Arrange every line of the entries below as a Markdown table with the columns Row and Line. Number the rows in order and leave out blank lines.

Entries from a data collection
::::

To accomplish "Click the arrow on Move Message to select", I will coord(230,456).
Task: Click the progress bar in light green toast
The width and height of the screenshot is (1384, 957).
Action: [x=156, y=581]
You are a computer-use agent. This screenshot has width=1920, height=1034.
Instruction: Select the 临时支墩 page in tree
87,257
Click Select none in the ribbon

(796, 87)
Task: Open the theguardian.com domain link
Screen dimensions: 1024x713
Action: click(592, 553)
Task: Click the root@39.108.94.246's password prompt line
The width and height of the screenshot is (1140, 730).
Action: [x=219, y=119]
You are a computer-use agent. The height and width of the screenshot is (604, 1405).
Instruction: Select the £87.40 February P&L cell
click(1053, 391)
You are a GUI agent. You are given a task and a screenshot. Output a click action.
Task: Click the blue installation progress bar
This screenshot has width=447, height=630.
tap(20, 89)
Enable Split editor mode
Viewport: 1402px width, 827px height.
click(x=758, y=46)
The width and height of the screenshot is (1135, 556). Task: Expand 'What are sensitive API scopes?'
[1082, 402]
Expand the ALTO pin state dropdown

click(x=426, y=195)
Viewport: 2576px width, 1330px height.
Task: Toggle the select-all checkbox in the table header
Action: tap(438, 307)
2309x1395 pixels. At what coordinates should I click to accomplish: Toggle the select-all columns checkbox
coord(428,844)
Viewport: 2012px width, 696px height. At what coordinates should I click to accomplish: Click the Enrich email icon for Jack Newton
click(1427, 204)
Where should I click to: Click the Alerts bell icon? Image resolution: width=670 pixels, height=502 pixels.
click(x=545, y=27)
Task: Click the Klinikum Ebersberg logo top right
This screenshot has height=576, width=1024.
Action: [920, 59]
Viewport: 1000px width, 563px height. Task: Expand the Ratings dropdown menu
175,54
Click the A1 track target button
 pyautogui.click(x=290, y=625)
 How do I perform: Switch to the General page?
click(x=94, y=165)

::::

EXERCISE RESPONSE:
| Row | Line |
|---|---|
| 1 | To accomplish "Click the arrow on Move Message to select", I will coord(230,456). |
| 2 | Task: Click the progress bar in light green toast |
| 3 | The width and height of the screenshot is (1384, 957). |
| 4 | Action: [x=156, y=581] |
| 5 | You are a computer-use agent. This screenshot has width=1920, height=1034. |
| 6 | Instruction: Select the 临时支墩 page in tree |
| 7 | 87,257 |
| 8 | Click Select none in the ribbon |
| 9 | (796, 87) |
| 10 | Task: Open the theguardian.com domain link |
| 11 | Screen dimensions: 1024x713 |
| 12 | Action: click(592, 553) |
| 13 | Task: Click the root@39.108.94.246's password prompt line |
| 14 | The width and height of the screenshot is (1140, 730). |
| 15 | Action: [x=219, y=119] |
| 16 | You are a computer-use agent. The height and width of the screenshot is (604, 1405). |
| 17 | Instruction: Select the £87.40 February P&L cell |
| 18 | click(1053, 391) |
| 19 | You are a GUI agent. You are given a task and a screenshot. Output a click action. |
| 20 | Task: Click the blue installation progress bar |
| 21 | This screenshot has width=447, height=630. |
| 22 | tap(20, 89) |
| 23 | Enable Split editor mode |
| 24 | Viewport: 1402px width, 827px height. |
| 25 | click(x=758, y=46) |
| 26 | The width and height of the screenshot is (1135, 556). Task: Expand 'What are sensitive API scopes?' |
| 27 | [1082, 402] |
| 28 | Expand the ALTO pin state dropdown |
| 29 | click(x=426, y=195) |
| 30 | Viewport: 2576px width, 1330px height. |
| 31 | Task: Toggle the select-all checkbox in the table header |
| 32 | Action: tap(438, 307) |
| 33 | 2309x1395 pixels. At what coordinates should I click to accomplish: Toggle the select-all columns checkbox |
| 34 | coord(428,844) |
| 35 | Viewport: 2012px width, 696px height. At what coordinates should I click to accomplish: Click the Enrich email icon for Jack Newton |
| 36 | click(1427, 204) |
| 37 | Where should I click to: Click the Alerts bell icon? Image resolution: width=670 pixels, height=502 pixels. |
| 38 | click(x=545, y=27) |
| 39 | Task: Click the Klinikum Ebersberg logo top right |
| 40 | This screenshot has height=576, width=1024. |
| 41 | Action: [920, 59] |
| 42 | Viewport: 1000px width, 563px height. Task: Expand the Ratings dropdown menu |
| 43 | 175,54 |
| 44 | Click the A1 track target button |
| 45 |  pyautogui.click(x=290, y=625) |
| 46 |  How do I perform: Switch to the General page? |
| 47 | click(x=94, y=165) |